I get the point of fan fiction. If you enjoy and deeply admire a book, you may want to extend, re-tell or enlarge upon it. A friend of mine created his own version of Homer’s Illiad. It was good. Lee builds on Frankenstein (The Modern Prometheus) by Mary Shelley. Often described as the first work of science fiction, Frankenstein is a tale worth careful consideration. What does it mean to be human? What do we, as citizens and family members, owe to one another? When does science overreach itself?

I don’t know ANYTHING about steampunk! Falling back on my usual source (Wikipedia), I see that it is a “subgenre of science fiction or science fantasy” with 19th century underpinnings. Amazon will sell you steampunk costumes as well as books. Mackenzi Lee asserts (in her Author’s Note) that steampunk must invoke an altered past. The alteration she offers is the use of clockwork (gears, springs, etc.) to replace human limbs and organs in seriously injured people. It makes for a good story!

Since this falls in the category of Young Adult fiction, one can ask what lesson it teaches. I would sum it up as follows: if you harm a loved one, it makes sense to go to great lengths to make things right.

Why do I ask that question about YA fiction? Maybe because I question the existence of the YA category. Adolescents can and do read REAL books! Some YA fiction is strained and didactic. Some has broader appeal. “This Monstrous Thing” has enough narrative energy to transcend the YA fiction label.

“The Laughing Sutra” by Mark Salzman

I’m creating a new category for this book, which I read about 15 years ago, long before I had this blog. The category is

ADULT BOOKS THAT TURN OUT WILDLY POPULAR WITH KIDS!

Certainly Mark Salzman’s first book, the nonfiction Iron and Silk, an account of his time in China, was intended for adults. So when I came across his novel The Laughing Sutra, I expected the same. And initially, it was adult fiction. In fact, kind of scary. We witness a murder. But that was just a prologue… As I read on, and got to know the characters, I was amused and entertained, and wondered what my eleven year old son would think.

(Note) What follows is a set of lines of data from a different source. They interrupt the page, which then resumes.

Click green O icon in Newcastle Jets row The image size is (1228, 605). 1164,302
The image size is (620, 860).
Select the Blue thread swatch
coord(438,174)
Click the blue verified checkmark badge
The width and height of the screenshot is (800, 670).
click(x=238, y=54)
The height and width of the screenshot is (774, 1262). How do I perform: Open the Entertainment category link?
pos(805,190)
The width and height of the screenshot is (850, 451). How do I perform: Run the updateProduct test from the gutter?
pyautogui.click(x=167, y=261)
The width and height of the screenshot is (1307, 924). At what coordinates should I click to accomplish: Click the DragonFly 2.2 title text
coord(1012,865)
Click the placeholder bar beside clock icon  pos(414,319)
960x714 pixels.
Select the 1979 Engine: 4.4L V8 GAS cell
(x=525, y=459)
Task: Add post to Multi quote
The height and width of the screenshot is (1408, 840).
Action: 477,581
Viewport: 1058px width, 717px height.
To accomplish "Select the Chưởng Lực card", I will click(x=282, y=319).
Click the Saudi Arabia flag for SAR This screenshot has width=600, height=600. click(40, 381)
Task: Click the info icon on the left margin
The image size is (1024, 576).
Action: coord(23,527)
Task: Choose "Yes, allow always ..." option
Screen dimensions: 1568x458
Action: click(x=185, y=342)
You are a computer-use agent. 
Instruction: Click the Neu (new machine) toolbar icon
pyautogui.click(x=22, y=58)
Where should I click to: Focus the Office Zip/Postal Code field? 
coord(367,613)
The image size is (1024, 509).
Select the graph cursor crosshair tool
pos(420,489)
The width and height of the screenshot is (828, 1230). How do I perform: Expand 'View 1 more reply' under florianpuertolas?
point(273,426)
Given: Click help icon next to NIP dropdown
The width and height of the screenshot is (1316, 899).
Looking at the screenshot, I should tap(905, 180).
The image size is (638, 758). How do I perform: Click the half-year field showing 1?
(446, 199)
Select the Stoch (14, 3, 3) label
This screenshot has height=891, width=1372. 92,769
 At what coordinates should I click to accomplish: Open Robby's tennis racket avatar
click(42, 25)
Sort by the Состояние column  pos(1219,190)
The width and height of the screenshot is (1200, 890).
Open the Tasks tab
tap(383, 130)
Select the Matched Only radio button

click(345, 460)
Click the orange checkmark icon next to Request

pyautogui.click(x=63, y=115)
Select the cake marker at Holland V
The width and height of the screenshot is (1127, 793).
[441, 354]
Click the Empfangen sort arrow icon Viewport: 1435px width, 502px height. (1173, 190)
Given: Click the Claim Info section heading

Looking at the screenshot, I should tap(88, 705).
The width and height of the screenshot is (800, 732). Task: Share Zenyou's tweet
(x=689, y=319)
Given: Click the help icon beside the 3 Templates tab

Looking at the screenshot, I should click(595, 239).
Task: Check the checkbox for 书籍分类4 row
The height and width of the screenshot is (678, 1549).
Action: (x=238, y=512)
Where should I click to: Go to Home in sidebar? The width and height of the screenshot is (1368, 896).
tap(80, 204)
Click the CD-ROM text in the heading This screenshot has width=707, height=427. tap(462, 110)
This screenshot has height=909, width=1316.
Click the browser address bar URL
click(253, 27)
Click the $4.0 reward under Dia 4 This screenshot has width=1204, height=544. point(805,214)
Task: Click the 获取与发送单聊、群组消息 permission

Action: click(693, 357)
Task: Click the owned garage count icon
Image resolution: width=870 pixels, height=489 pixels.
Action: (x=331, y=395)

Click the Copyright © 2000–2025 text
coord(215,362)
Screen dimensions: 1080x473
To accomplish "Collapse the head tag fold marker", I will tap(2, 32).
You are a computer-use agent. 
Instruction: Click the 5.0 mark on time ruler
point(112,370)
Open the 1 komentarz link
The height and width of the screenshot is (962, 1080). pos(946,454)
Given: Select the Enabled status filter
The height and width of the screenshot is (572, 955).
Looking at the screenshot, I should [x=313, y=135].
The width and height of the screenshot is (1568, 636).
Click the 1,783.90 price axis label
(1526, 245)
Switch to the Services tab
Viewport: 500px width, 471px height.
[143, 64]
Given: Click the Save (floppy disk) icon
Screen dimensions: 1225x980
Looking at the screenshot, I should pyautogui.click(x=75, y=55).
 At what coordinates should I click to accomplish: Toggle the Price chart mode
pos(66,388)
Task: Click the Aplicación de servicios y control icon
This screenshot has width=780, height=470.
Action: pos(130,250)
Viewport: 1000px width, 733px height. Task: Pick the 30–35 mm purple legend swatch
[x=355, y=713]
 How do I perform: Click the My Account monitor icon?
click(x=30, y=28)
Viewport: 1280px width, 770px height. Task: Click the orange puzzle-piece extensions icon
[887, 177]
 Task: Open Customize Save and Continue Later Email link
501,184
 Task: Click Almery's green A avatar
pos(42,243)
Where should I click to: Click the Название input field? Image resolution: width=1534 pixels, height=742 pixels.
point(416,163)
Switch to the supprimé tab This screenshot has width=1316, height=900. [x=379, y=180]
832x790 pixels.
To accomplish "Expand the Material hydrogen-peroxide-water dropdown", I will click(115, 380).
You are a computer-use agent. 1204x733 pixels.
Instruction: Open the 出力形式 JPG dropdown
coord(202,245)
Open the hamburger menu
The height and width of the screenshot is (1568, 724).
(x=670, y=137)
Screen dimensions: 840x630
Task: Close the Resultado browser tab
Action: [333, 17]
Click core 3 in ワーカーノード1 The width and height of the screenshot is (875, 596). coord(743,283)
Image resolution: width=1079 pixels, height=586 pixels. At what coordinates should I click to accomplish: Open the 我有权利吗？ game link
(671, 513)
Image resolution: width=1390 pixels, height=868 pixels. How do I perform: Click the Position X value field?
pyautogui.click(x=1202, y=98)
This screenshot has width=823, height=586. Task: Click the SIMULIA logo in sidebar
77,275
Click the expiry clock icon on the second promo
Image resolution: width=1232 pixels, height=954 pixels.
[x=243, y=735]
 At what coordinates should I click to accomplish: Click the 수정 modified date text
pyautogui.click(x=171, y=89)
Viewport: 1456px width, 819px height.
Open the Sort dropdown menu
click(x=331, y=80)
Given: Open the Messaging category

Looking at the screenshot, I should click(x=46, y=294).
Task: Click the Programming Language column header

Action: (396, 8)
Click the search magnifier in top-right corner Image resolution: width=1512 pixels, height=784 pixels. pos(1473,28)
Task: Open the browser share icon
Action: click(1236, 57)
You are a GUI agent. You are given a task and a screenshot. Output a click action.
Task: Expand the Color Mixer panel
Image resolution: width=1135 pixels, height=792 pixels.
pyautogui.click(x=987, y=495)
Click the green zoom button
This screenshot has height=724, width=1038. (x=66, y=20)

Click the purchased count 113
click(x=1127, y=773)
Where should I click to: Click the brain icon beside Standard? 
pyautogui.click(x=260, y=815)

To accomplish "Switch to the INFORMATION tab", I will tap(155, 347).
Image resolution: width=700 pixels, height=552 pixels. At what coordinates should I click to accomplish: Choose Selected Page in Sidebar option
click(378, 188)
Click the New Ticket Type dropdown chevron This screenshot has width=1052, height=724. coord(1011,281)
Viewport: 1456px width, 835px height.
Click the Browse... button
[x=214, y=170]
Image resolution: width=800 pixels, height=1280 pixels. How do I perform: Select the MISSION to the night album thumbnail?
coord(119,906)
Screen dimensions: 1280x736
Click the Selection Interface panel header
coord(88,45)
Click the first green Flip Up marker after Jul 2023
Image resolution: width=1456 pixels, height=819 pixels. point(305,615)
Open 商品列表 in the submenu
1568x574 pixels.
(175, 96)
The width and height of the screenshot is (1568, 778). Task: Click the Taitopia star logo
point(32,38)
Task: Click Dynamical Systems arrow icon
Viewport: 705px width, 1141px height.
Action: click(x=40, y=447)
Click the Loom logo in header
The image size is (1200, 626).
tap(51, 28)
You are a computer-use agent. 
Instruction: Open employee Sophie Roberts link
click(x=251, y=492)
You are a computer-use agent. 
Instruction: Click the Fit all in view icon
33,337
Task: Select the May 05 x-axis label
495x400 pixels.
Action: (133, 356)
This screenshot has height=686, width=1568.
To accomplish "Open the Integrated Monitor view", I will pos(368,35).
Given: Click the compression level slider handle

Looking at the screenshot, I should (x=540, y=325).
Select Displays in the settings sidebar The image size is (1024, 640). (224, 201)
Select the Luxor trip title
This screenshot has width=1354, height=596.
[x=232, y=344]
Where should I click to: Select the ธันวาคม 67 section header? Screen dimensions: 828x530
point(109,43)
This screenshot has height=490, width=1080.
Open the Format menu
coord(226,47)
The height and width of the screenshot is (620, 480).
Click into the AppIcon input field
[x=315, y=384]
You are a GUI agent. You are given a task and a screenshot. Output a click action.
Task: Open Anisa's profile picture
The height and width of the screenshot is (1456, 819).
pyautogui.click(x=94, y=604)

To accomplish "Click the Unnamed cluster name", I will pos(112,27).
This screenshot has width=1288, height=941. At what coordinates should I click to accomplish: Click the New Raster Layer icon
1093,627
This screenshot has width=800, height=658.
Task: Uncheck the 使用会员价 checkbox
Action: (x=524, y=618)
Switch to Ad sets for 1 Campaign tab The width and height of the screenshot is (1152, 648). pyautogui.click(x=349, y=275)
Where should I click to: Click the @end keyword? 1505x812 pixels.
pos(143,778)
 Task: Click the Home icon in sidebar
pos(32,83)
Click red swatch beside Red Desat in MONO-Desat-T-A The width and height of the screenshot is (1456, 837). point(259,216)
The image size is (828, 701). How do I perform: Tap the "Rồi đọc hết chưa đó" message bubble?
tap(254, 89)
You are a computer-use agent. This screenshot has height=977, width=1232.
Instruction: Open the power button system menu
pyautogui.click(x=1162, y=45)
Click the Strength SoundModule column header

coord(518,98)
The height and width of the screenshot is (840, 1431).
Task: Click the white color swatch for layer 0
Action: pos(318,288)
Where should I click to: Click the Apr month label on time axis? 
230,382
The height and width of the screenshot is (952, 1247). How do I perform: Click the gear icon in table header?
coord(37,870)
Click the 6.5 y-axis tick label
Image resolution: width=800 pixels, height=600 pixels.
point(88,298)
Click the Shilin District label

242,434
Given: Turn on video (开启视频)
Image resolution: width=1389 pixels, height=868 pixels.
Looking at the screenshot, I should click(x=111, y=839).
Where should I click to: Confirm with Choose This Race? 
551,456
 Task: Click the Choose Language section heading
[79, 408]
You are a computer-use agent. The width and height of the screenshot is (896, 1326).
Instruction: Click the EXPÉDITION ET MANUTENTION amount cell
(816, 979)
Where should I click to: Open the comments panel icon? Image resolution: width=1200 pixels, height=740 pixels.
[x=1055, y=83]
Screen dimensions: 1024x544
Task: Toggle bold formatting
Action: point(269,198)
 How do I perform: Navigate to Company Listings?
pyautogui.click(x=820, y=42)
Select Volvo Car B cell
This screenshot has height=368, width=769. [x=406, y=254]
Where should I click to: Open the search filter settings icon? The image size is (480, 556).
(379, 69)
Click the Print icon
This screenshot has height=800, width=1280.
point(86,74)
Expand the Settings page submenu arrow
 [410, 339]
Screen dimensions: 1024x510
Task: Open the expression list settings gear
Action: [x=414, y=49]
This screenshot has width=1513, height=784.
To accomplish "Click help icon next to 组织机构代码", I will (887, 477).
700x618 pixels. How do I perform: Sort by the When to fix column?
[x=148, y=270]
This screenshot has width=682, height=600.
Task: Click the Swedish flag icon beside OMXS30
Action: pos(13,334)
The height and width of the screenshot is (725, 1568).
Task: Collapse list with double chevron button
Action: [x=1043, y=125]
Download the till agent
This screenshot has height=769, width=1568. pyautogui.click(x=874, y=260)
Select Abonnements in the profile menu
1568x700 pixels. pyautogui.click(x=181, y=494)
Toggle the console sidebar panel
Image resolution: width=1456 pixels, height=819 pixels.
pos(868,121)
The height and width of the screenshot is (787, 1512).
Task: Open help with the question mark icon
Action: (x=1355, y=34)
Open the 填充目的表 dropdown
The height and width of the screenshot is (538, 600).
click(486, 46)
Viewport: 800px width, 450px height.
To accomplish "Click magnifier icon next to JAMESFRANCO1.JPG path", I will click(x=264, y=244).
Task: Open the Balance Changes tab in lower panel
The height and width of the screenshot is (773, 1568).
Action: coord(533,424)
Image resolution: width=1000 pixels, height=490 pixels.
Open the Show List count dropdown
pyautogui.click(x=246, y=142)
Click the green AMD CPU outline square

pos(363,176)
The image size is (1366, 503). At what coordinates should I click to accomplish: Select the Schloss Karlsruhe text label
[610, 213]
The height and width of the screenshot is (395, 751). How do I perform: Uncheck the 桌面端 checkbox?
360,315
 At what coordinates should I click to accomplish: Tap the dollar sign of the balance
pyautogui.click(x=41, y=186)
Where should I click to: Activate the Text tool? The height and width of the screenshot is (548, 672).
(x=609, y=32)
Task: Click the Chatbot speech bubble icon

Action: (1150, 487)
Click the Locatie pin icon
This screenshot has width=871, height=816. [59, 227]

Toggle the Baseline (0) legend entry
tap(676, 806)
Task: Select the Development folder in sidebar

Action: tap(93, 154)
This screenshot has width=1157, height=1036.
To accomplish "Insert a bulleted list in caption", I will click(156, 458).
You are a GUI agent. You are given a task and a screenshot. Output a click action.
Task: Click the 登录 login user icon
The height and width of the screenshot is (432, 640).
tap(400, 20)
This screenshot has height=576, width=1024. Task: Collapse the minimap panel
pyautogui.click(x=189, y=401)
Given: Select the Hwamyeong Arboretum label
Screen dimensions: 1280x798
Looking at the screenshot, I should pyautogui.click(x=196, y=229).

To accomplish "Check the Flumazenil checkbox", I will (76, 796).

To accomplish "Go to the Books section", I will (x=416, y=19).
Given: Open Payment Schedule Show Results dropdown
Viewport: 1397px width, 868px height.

Hsun-ching and Colonel Sun are an unlikely pair of adventurers. Hsun-ching is a orphan, raised by an quiet, old monk. Colonel Sun is confused, wild, strong and lives for excitement. They join forces to seek a sutra (religious poem) wanted by the old monk.

When these two make it to the USA, the intercultural confusion blossoms into hilarity.

I started reading this book to my 11 year old, but the six year old was also captivated! We cackled our way through to the amazing climax, when Hsun-ching and the Colonel try to re-enter mainland China. (At that time, no one re-entered China. The border guards weren’t ready…) Colonel Sun became part of our family repertoire, like the characters in “Ghostbusters” and other favorites. He was at least as real to us as Superman or Johnny Appleseed. Who wouldn’t want Colonel Sun for a companion? I won’t spoil the surprise by telling you the source of the Colonel’s amazing powers.

So read “The Laughing Sutra”. I also liked Salzman’s next (and entirely entirely different) novel, “The Soloist”. I hope he keeps writing.

So far, I haven’t been able to think of another adult book that worked so well with kids. Any nominations for my new genre? I’m curious.